When it comes to peer2peer lending, operators should keep in mind that micro-lending is also regulated by consumer protection rules, and prospective service providers may need to register with regional authorities.

Obtaining licenses for all this and complying with statutory obligations can be both cumbersome and costly, which is far from an ideal fit for the generally lean and agile startup business model. Therefore, creating a proactive policy to address and mitigate regulatory concerns are vital initial measures for a startup looking to enter the fintech market.

Personal Data a Potential Land Mine

The use of personal data is strictly regulated in the EU under the Data Protection Directive (95/46/EC). Further data protection regulation is expected to come into effect during the upcoming years in the form of the new European Data Protection Regulation. At the same time as regulation is increasing, new technologies are looking for broader opportunities to permissibly utilise personal data.

Certain personal data has long been used for risk analysis in the financial industry. However, many traditional concepts associated with data processing are facing a revolution in the form of developments such as dual purpose social media applications, such as peer2peer lending platforms.

As tempting as the significant opportunities to use personal data available through various social media platforms may be to fintech startups, they have to watch their step and make sure their operations comply with constantly developing  data protection rules.

What to Look Out for In Fintech Investments

When looking to invest in fintech startups, venture capital investors should keep in mind the regulatory landscape described above. Most importantly, investors need to take into account the possibility of increased compliance and risk management costs as well as liability risks when conducting due diligence relating to start-up targets.
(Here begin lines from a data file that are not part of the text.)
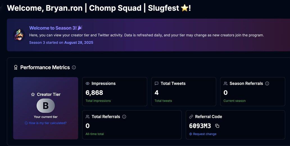Image resolution: width=290 pixels, height=146 pixels.
Task: Click the gear icon beside Request change
Action: click(191, 134)
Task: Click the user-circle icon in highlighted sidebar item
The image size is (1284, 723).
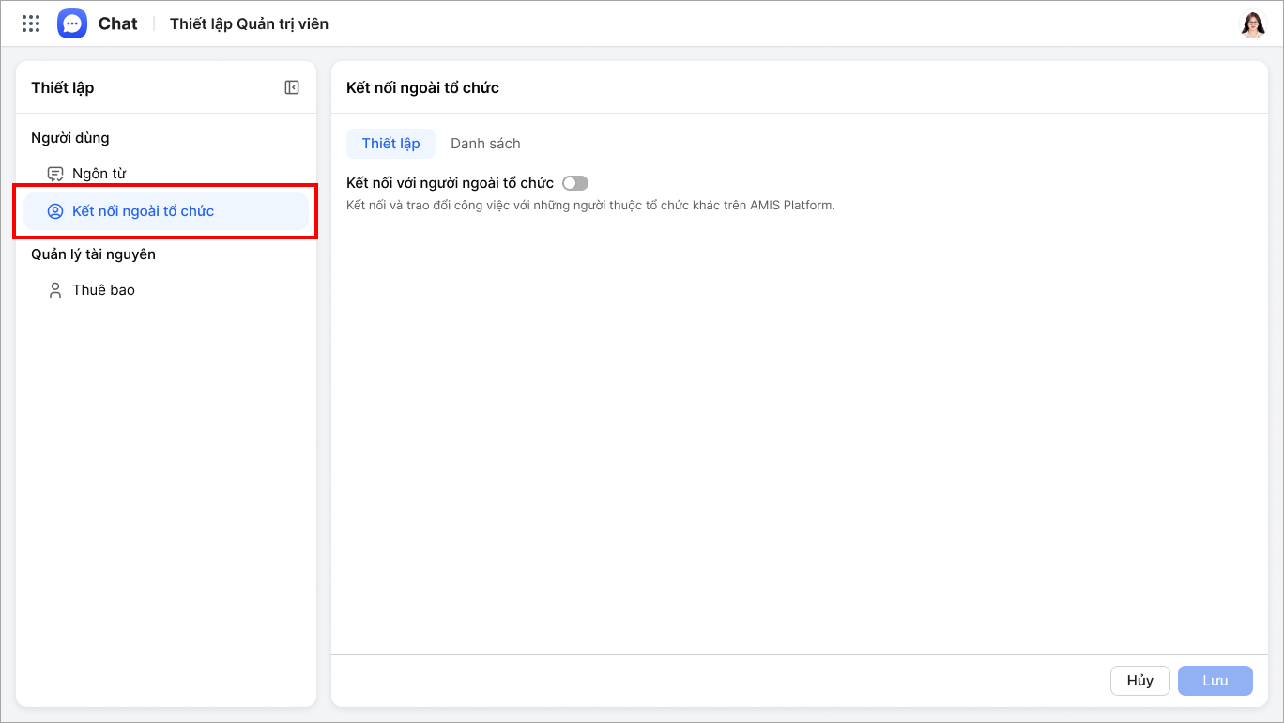Action: (x=55, y=211)
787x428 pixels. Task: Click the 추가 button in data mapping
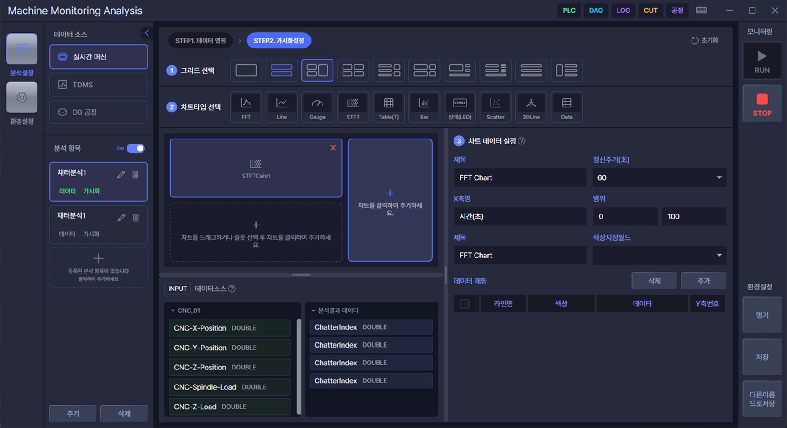(x=703, y=281)
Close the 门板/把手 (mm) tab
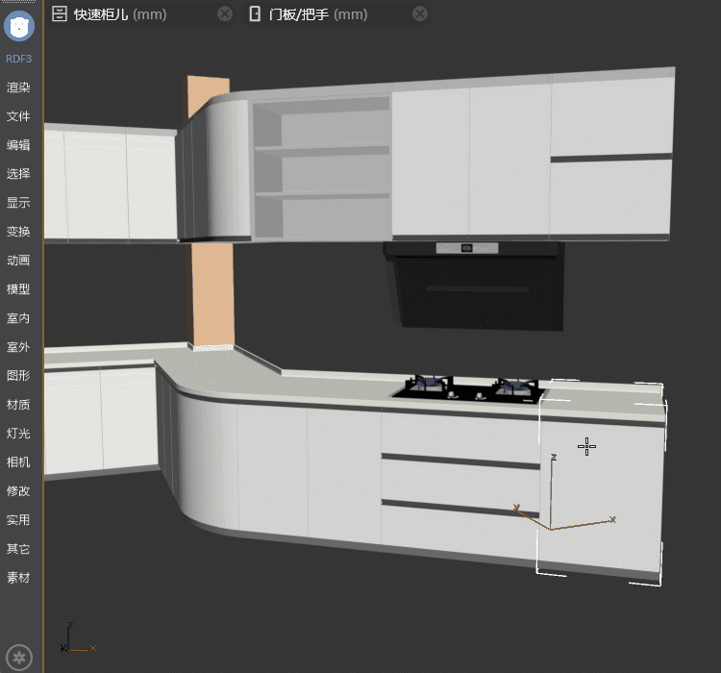Viewport: 721px width, 673px height. [x=420, y=13]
This is especially demanding in the current environment of swelling regulation that remains inherently ambiguous with respect to new and disruptive technologies.

At worst, a fintech startup’s business could involve significant liability risks if it has neglected regulatory obligations. It is vital that investors identify such situations and engage the expertise to appropriately assess the risks involved when making investment decisions. As fintech companies gain more ground in the financial sector, venture capital and private equity investors have two possible ways to react: adapt 

or invest. If the financial sector  is reluctant to adapt by embracing new technologies, we may see a repeat of the kind of changes that occurred in the music industry since the launch of mp3 and P2P networks, albeit restricted by the industry’s regulated nature.

The mobile pay applications that have been launched by large banks and welcomed by customers are a good example of using investment to integrate fintech in existing businesses.

Fintech clearly holds potential that intrigues investors. This is evident in BlackRock’s recent of acquisition of FutureAdvisor, a previously Sequoia-backed start-up offering automated algorithm based financial planning services to consumers.

While interest among investors grows, fintech start-ups in the US are already expanding into insurance, yet another highly regulated financial services business. Despite the limitations set by regulation, the advance of fintech into the Finnish market seems inevitable. After all, this is a country that is already accustomed to widespread and well-functioning digital financial services, such as long-established internet banking portals.